Depois de Babel – que se apresenta, à primeira
vista, como um estudo sobre a tradução, mas
é também um magistral exercício de
literatura comparada e de filosofia da linguagem – pode
ser compreendido como uma ampliação e retificação
do modelo declinante de interpretação da cultura
proposto em A Morte da Tragédia. Ampliação
porque, agora, o foco não está restrito a
uma determinada forma poética (embora, por meio da
análise daquela forma, a história universal
se desse a reler), mas se abre sobre o corpus total
da linguagem e da cultura.
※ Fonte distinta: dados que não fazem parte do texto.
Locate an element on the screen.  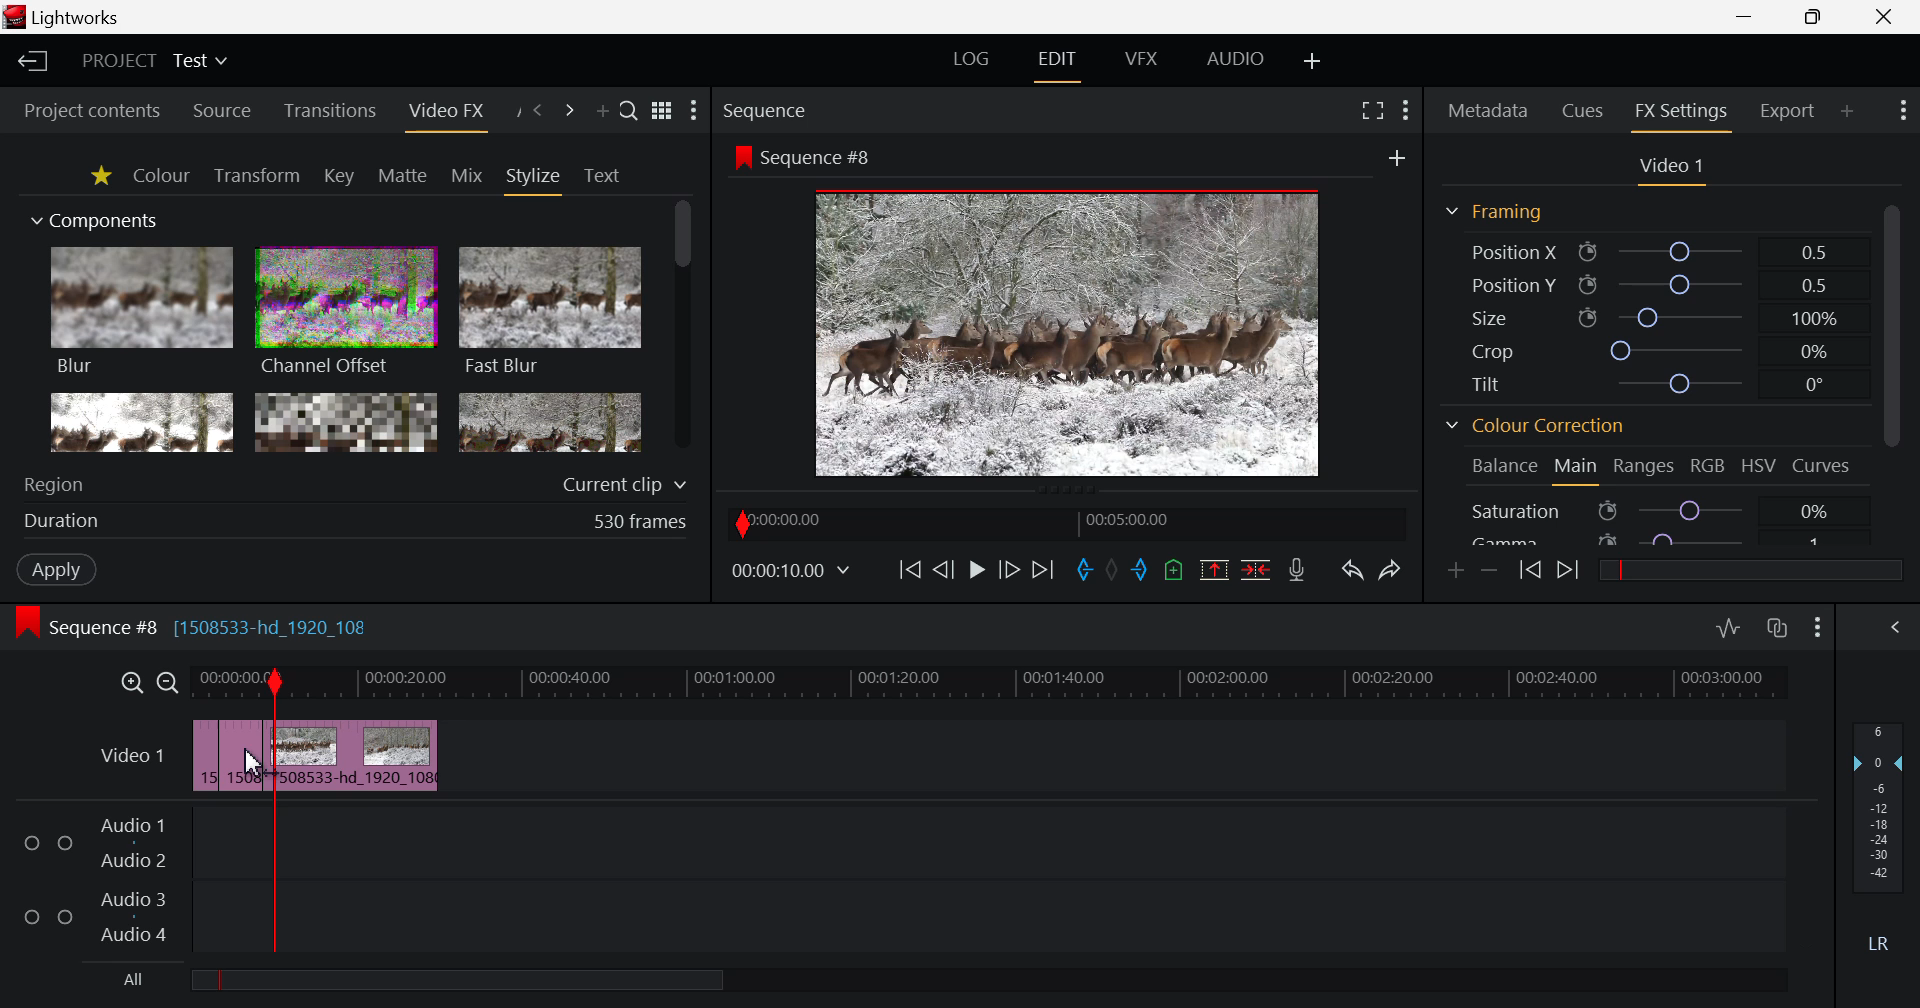
Sequence #8 is located at coordinates (805, 156).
Retificação porque
Steiner, aqui, deixa explícita a dialética
inerente ao declínio: a “ruína de Babel” pode
ser um “fardo”, mas é também “esplendor”.
Não por acaso, o estudo é dedicado aos poetas,
aqueles que, de acordo com Steiner, dão “vida à
linguagem” e sabem que “o ocorrido em Babel foi tanto um
desastre quanto (e essa é a etimologia da palavra
desastre) uma chuva de estrelas sobre o ser humano”,
uma chuva fecundante.
A idéia
central do livro (publicado originalmente em 1975, porém vertido a partir
de sua terceira edição ampliada, de 1998) é a de uma coincidência
integral entre compreender e traduzir e, portanto (o que pode soar mais controverso),
entre tradução e linguagem – e, dada a primordialidade da linguagem
na configuração da cultura, entre tradução e cultura.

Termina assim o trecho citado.